Evolution of regulatory signatures in primate cortical neurons at cell type resolution

ABSTRACT The human cerebral cortex contains many cell types that likely underwent independent functional changes during evolution. However, cell type-specific regulatory landscapes in the cortex remain largely unexplored. Here we report epigenomic and transcriptomic analyses of the two main cortical neuronal subtypes, glutamatergic projection neurons and GABAergic interneurons, in human, chimpanzee and rhesus macaque. Using genome-wide profiling of the H3K27ac histone modification, we identify neuron-subtype-specific regulatory elements that previously went undetected in bulk brain tissue samples. Human-specific regulatory changes are uncovered in multiple genes, including those associated with language, autism spectrum disorder and drug addiction. We observe preferential evolutionary divergence in neuron-subtype-specific regulatory elements and show that a substantial fraction of pan-neuronal regulatory elements undergo subtype-specific evolutionary changes. This study sheds light on the interplay between regulatory evolution and cell-type-dependent gene expression programs, and provides a resource for further exploration of human brain evolution and function.
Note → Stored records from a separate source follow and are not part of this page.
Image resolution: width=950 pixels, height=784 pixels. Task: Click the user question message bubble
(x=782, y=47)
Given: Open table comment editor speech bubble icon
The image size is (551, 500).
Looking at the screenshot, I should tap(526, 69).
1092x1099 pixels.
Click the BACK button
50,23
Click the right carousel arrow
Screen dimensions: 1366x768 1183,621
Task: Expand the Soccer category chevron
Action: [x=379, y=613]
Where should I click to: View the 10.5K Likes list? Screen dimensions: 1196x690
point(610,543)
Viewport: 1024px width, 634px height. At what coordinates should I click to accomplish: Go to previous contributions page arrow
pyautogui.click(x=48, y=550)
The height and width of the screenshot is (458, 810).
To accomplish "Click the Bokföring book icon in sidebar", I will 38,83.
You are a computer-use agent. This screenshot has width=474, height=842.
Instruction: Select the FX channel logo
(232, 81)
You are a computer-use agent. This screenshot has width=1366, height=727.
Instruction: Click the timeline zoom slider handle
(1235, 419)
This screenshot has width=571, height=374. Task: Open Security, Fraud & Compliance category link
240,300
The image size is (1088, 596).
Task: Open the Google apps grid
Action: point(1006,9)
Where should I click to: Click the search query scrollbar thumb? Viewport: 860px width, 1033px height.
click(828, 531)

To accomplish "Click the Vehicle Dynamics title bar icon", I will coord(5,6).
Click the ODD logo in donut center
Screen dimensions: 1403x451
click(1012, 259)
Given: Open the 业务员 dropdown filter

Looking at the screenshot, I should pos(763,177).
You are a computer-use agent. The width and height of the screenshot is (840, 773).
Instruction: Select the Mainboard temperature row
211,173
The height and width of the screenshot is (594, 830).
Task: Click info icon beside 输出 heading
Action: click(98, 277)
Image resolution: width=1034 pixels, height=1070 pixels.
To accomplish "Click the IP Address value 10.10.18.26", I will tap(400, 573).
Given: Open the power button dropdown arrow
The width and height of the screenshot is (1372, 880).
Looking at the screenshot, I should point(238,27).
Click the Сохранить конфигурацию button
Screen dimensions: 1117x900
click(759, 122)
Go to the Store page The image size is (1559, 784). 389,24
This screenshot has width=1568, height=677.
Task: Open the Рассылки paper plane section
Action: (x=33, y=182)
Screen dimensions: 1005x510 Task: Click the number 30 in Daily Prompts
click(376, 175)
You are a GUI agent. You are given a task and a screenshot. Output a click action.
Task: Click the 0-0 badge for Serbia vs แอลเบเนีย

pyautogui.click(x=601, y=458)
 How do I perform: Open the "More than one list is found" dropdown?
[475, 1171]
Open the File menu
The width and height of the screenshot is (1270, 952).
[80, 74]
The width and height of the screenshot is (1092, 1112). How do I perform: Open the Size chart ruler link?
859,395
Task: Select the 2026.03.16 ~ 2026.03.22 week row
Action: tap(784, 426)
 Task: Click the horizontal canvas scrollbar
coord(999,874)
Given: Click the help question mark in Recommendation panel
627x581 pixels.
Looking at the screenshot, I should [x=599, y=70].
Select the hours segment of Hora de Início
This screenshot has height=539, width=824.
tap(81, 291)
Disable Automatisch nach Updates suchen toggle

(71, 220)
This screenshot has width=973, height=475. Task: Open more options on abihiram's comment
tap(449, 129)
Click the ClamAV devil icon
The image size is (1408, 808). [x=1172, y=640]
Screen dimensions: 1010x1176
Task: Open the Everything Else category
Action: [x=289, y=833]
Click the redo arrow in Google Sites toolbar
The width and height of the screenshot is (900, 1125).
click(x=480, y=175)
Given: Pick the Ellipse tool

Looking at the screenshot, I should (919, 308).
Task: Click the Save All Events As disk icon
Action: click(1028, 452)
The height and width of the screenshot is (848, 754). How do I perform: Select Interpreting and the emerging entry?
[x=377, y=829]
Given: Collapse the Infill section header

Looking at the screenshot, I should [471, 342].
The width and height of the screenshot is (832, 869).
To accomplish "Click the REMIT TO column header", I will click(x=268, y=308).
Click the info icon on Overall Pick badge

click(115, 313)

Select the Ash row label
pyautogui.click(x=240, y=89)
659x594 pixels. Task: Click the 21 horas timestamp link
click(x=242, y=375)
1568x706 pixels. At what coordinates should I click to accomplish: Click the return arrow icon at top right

SIGNIFICANCE The cerebral cortex of the human brain is a highly complex, heterogeneous tissue that contains many cell types which are exquisitely regulated at the level of gene expression by non-coding regulatory elements, presumably, in a cell-type-dependent manner. However, assessing the regulatory elements in individual cell types is technically challenging, and therefore, most of the previous studies on gene regulation were performed with bulk brain tissue. Here we analyze two major types of neurons isolated from the cerebral cortex of humans, chimpanzees and rhesus macaques, and report complex patterns of cell-type-specific evolution of the regulatory elements in numerous genes. Many genes with evolving regulation are implicated in language abilities as well as psychiatric disorders.